Well... Do you know that 95% of posts here on comp.lang.lisp which start
with "Help me to fix this macro..." are not about macros but about a person
not understanding something?
It just might be that person looking for a parser can do thing he wants
without a parser.

If he really needs a parser, he can just ignore my comment and listen to
people who have provided links to various parsers.

So what's wrong with it, really?

??>>>> It usually works very well when you need to scrap a certain site,
??>>>> not "sites in general".

DC> So, if you'd like your code to work more than once, avoid regexps?
DC> I can agree with you there.

Well, I don't know what he is doing. Sometimes people need to scrap a
certain site or few of them.
Regexes are fine for that. They might get broken if they change layout on
the site.
But parser-based solution might get broken too (that is, way you need to
traverse DOM changes).

??>> Therefore, it is complex and is probably more error prone. Also,
??>> slower.

DC> Non sequitur ... and absolute bollocks.

Of course it might be the other way around, but, generally, more complex
things are more prone to errors.
And also when you extract more information and do it in more complex way
that takes more time.

E.g. if it is DOM-based parser, I'm pretty sure that full DOM of a page
takes more memory than a bunch of links.

DC> I applaud your use of the sexp syntax for regexps, but, this following
DC> code actually fetches any given webpage from the internet and collects
DC> images and links, something similar to what the OP may have wanted.

DC> (defun links-and-images (url &aux links-and-images)
DC> (flet ((collect (e name attribute)
DC> (when (equal (stp:local-name e) name)
DC> (push (stp:attribute-value e attribute)
DC> links-and-images))))
DC> (stp:do-recursively (e (chtml:parse (drakma:http-request url)
DC> (cxml-stp:make-builder)))
DC> (when (typep e 'stp:element)
DC> (collect e "a" "href")
DC> (collect e "img" "src")))
DC> links-and-images))

DC> Does more, actually readable and works for a significantly larger
DC> portion of the interwebs.

Well, you see, I was not interested in all links on that page, I was
interested only on those with class "title" and are http:// links.
So regex says exactly that.
I don't know what exactly OP wants, I guess we don't have a full story here.

DC> Can you show me a regexp based solution that meets the op's
DC> specification and works for a equal or greater number of pages?

I don't see specification here. He did not say that he just wants all links.

DC> If you can show me that then we'll compare speed if you like.

That would be interesting...

DC> Lets make it realistic and a little more interesting than the average
DC> usenet pissing match. Perhaps we can get the OP back

Well, sorry, I probably don't have time for this.

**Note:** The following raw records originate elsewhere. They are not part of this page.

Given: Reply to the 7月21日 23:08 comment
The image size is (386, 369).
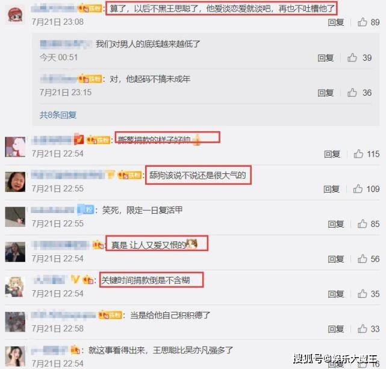Looking at the screenshot, I should (x=336, y=22).
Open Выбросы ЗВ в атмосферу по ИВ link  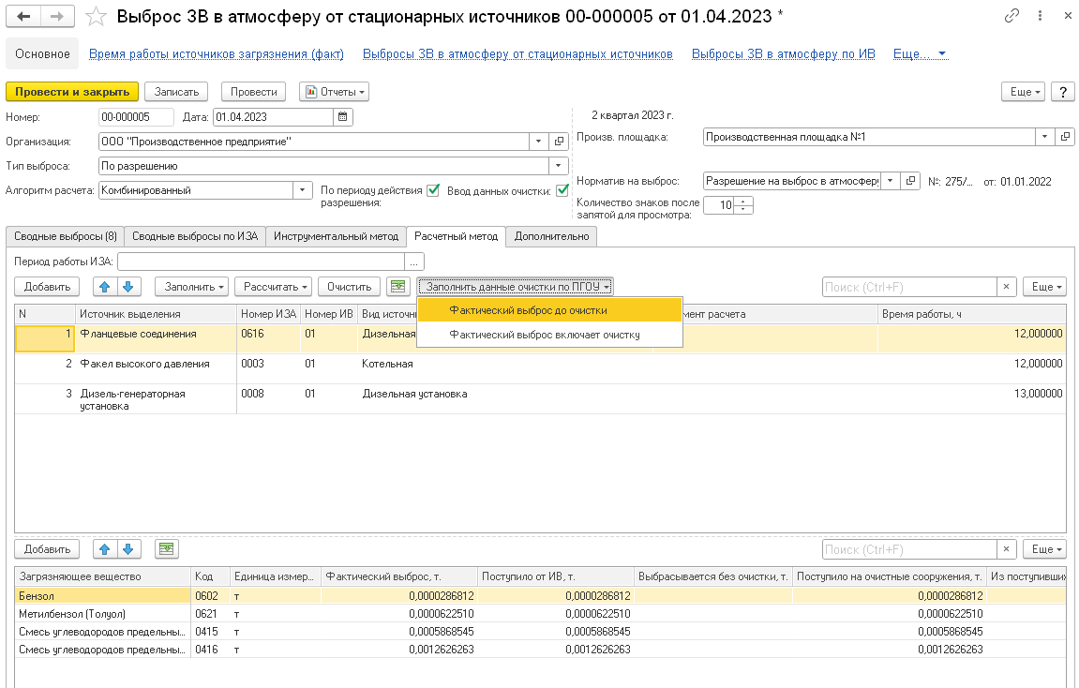click(783, 54)
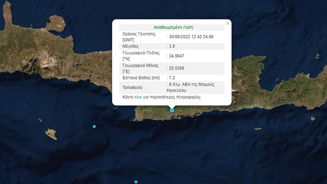Select the small earthquake marker southwest of Crete
This screenshot has height=184, width=327.
(x=94, y=127)
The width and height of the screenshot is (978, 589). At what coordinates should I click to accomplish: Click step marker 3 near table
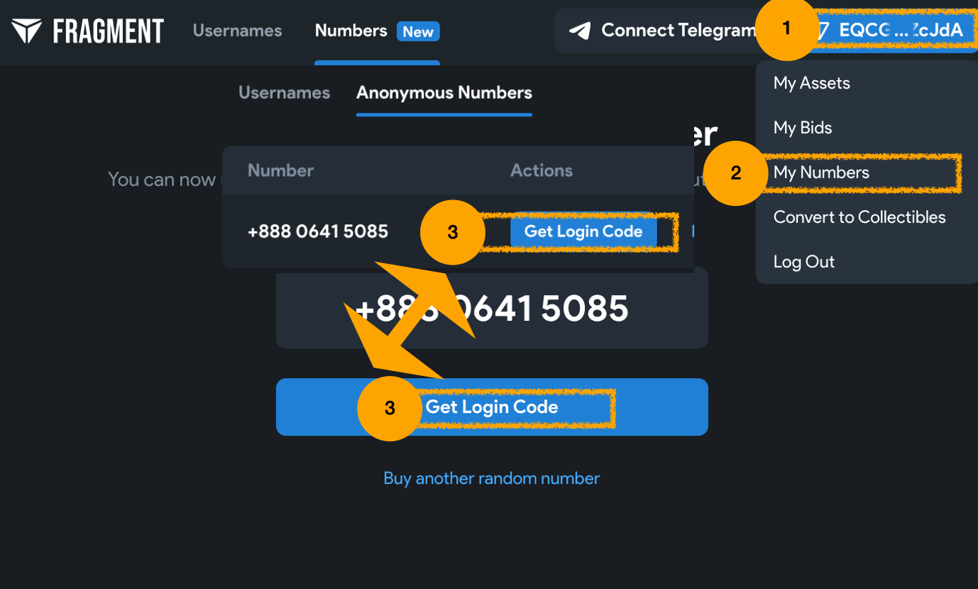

DC> No solution is going to work with all broken html, that's
DC> impossible. Is your advice that, because it's possible it may not work
DC> with a small portion of HTML, to ensure it's limited to an even smaller
DC> portion?

If you use regex like this to get a tags: <a\s[^>]+> -- I honestly don't see
a lot of ways how it can get broken.
In fact, I don't see any. Well, I wrote this in 5 seconds, if I'd think on
it for a hour or so I think I'll have absolutely bulletproof link-extracting
regex.
Good thing about it is that it absolutely does not care about context. It
might be also a bad thing, depending on what's you doing.
So I don't agree on "smaller portion." Fixing HTML is general is harder than
fixing for a specific task.

DC> As i previously stated, i think that's horrible advice.

Ok, ok, I get it. But it is just your opinion :)

DC> The way CLOSURE-HTML (and a good many HTML parsers) work is by cleaning
DC> up the HTML to make an XML-like parse tree, and then using established
DC> API's to work with that. Makes sense to use tools that are designed to
DC> solve the problem you are trying to solve unless those tools are
DC> deficient in some way, non?

Having full DOM is an overkill. If you're only working with small sites
that's ok, but a DOM of a larger thing can eat lots of memory.

DC> That's where they'd end up while attempting to use your advice to solve
DC> their problem, in my opinion. Sure, a regexp based solution can be
DC> convinced to work, but it's not the right tool for the job.

So DOM parser might be not the right tool either. Sometimes job requires
very specific tool and general ones are deficient.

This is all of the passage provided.